Italian theologian blames Protestants for hamburgers
McDonald's hamburgers are anti-social, Protestant and inappropriate for Catholics, a theologian has claimed in a newspaper published by Italy's Catholic bishops.
In an article in Avvenire, Massimo Salani complained: "At McDonald's, people want a fast meal and hunger is quenched as fast as possible, so one can do something else, and one loses the value of community."
He said the hamburger 'lacks the community spirit of sharing' and reflects the 'individualistic relationship between man and God established by [Martin] Luther'.
Mr Salani called the hamburger the "complete negation of the holiness of food", since fast food was sought in McDonald's to "satisfy hunger as quickly as possible, in order to dedicate one's time to other things".

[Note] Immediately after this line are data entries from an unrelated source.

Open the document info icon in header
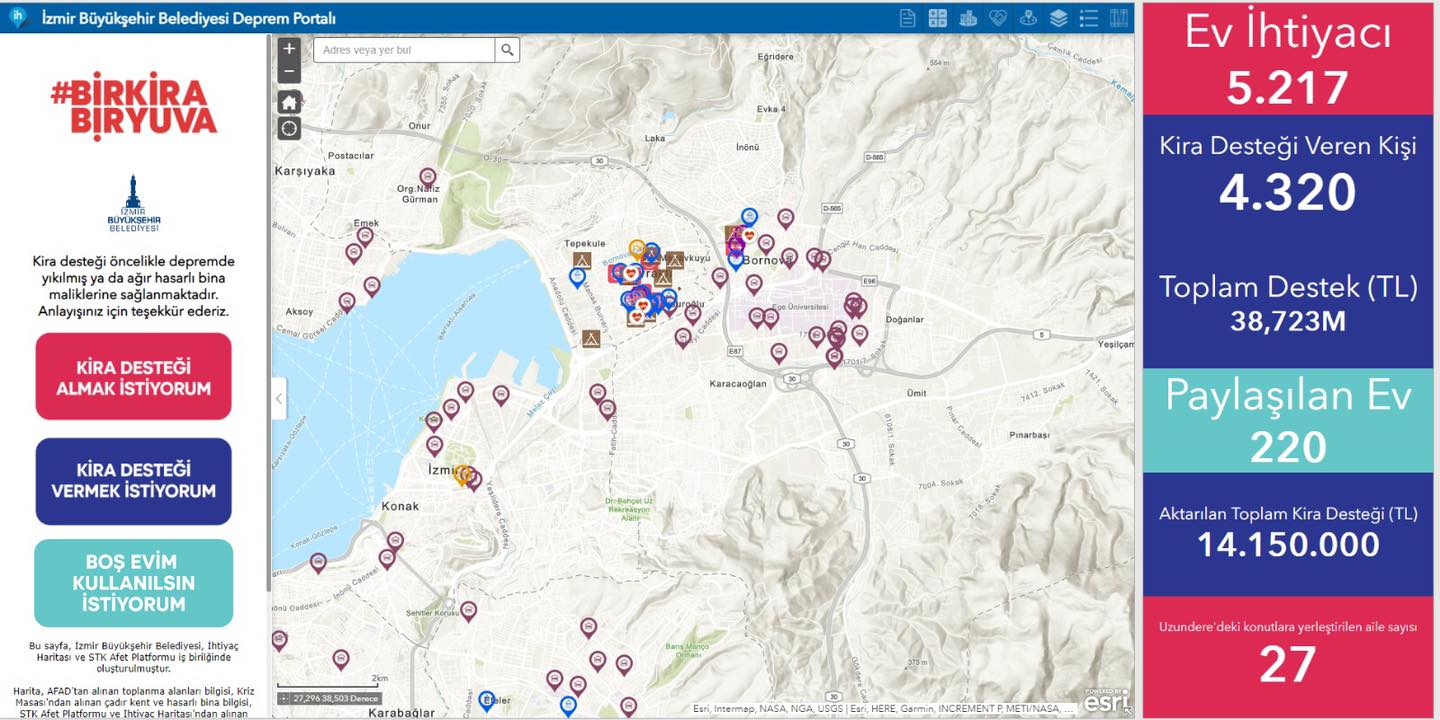The height and width of the screenshot is (720, 1440). (x=907, y=18)
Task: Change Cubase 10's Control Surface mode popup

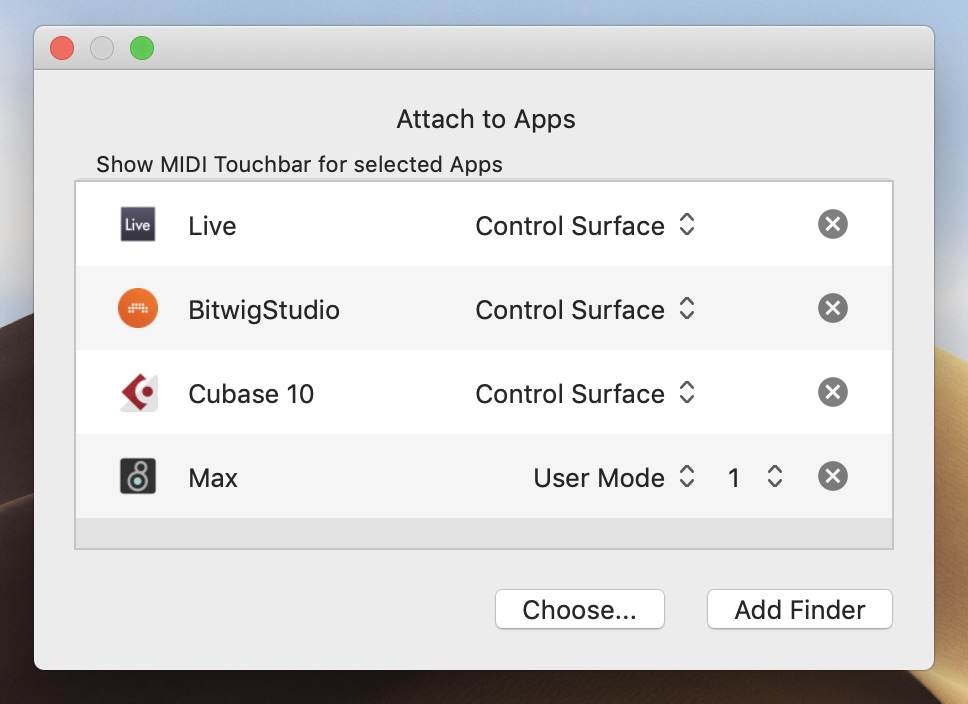Action: tap(585, 394)
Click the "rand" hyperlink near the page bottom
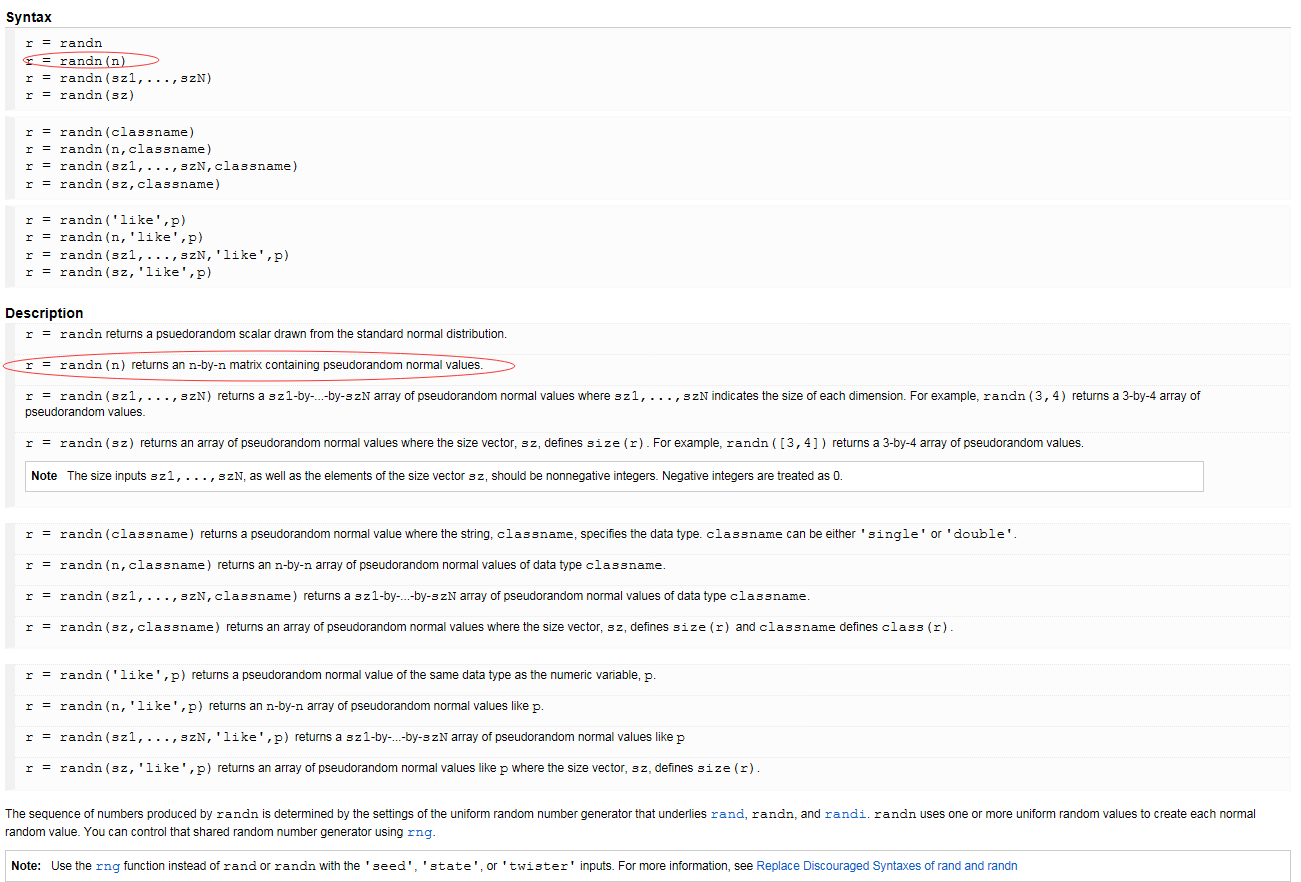The height and width of the screenshot is (882, 1301). coord(727,813)
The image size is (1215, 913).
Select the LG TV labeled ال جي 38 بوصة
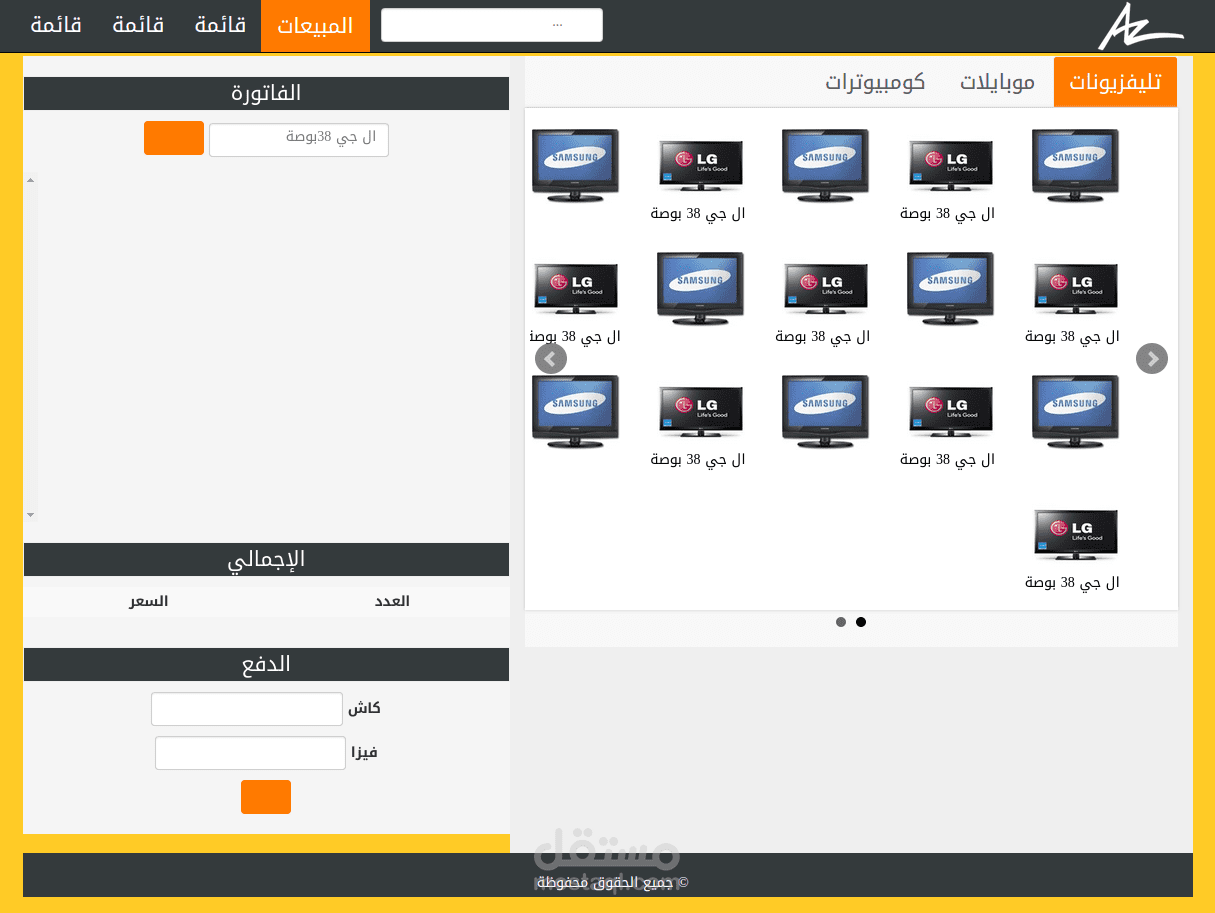[x=700, y=165]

A senior Italian Church official backed Mr Salani's assertion, saying that while it is not sinful to eat hamburgers, the culture of fast food contributes to the erosion of family values.
Mgr Domenico Sigalini, who handles the Italian Bishops' Conference's department for pastoral relations with the young, told La Repubblica: "One does not sin by eating a hamburger and french fries. But the way in which certain kinds of fast food are eaten should be re-examined. It's a way which tends to reduce everything to nothing, and to eliminate conversation in the interests of speed, and to destroy the sense of the family."
McDonald's Italia, which has 270 outlets, commented: "Fast food does not mean eating fast, but being served quickly." It added that it was used to serving to all races, religions and cultures.